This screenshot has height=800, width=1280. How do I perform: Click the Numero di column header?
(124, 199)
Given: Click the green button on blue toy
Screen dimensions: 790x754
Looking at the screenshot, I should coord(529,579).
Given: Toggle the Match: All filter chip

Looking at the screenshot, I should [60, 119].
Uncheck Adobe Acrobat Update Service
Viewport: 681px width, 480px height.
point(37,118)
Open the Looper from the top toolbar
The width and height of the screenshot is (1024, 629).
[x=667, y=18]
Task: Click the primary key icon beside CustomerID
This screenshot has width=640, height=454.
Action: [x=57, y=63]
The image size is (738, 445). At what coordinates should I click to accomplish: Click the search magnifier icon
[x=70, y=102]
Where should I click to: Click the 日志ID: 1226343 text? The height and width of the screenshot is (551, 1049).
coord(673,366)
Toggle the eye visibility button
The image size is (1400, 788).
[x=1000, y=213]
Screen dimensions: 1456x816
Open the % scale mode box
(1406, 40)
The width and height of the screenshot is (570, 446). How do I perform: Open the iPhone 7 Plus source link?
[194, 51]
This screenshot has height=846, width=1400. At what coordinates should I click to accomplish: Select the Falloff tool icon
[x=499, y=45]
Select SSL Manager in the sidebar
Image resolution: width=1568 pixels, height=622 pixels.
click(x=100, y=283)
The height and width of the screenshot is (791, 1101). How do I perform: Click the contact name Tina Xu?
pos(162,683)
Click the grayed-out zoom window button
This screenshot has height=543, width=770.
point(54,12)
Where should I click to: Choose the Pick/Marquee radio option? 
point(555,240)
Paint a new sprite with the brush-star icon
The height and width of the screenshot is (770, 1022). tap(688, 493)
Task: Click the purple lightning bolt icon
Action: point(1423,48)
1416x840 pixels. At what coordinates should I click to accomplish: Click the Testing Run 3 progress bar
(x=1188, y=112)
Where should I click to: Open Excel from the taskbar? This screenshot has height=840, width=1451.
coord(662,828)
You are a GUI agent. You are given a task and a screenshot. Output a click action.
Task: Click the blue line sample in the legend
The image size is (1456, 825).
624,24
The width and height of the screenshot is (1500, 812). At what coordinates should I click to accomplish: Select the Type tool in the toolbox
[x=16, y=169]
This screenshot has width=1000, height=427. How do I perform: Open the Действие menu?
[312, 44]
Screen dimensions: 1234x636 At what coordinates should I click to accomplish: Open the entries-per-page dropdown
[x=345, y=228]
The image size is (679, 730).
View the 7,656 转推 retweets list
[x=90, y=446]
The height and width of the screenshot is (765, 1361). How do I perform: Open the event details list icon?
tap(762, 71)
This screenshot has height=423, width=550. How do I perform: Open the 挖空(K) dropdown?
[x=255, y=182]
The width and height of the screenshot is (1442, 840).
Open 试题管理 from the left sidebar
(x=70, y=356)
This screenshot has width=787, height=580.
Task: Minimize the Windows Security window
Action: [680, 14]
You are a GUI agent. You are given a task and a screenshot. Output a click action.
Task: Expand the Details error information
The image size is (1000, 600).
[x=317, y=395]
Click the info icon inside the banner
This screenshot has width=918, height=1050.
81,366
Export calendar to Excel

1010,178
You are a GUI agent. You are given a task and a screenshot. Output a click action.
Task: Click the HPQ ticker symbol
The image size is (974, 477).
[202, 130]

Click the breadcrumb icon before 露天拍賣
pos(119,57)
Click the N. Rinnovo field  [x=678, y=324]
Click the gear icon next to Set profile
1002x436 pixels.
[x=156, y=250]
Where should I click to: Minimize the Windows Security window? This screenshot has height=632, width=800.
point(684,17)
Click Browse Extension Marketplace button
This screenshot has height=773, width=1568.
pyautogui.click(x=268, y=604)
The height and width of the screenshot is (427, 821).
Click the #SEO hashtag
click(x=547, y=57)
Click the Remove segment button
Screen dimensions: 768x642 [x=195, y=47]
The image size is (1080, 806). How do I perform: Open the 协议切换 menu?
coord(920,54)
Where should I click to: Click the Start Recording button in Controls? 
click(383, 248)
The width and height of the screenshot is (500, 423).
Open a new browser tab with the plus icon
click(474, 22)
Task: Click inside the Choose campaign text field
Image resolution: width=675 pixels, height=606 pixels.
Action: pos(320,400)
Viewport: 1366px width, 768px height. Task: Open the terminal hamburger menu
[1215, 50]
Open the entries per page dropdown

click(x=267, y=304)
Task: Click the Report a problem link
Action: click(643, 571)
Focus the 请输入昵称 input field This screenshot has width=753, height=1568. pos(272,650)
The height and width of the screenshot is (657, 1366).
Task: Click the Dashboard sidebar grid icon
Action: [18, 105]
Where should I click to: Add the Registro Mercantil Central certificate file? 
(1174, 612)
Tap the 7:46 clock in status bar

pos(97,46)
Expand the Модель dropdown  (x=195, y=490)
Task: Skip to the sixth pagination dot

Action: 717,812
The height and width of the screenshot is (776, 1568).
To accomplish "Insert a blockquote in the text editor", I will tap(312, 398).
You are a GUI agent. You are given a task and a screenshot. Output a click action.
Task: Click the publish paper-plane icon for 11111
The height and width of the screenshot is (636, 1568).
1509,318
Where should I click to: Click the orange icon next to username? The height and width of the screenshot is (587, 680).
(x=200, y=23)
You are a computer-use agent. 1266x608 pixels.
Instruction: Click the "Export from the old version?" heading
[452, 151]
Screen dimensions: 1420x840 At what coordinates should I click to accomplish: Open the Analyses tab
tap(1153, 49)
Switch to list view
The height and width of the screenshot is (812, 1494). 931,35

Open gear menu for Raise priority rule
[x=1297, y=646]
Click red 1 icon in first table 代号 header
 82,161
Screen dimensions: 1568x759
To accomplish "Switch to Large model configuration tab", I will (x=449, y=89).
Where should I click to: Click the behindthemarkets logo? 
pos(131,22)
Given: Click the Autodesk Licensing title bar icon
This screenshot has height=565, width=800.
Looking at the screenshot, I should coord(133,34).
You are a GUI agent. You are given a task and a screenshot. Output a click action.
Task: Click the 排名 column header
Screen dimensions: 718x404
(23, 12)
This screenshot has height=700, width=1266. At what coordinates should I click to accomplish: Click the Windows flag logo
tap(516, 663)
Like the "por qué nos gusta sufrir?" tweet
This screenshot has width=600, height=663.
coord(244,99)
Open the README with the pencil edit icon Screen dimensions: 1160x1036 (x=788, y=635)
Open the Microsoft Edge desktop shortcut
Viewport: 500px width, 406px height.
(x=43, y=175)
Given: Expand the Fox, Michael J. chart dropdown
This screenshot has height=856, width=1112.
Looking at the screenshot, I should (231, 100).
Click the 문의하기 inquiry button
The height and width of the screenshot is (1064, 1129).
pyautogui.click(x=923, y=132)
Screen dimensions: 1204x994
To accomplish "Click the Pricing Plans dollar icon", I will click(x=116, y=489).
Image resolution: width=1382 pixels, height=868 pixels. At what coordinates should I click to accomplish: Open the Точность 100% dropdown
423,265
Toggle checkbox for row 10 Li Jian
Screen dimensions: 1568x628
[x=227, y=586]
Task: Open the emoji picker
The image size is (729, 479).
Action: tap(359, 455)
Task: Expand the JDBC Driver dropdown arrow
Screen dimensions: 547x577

-- Given task --
Add 135 to each coordinate in the answers, and write out again every line from the line with "Toggle checkbox for row 10 Li Jian" through the end of the rows, requests included, with everything else left unchanged.

-- Reply to the task --
Toggle checkbox for row 10 Li Jian
Screen dimensions: 1568x628
[x=362, y=721]
Task: Open the emoji picker
The image size is (729, 479).
Action: tap(494, 590)
Task: Expand the JDBC Driver dropdown arrow
Screen dimensions: 547x577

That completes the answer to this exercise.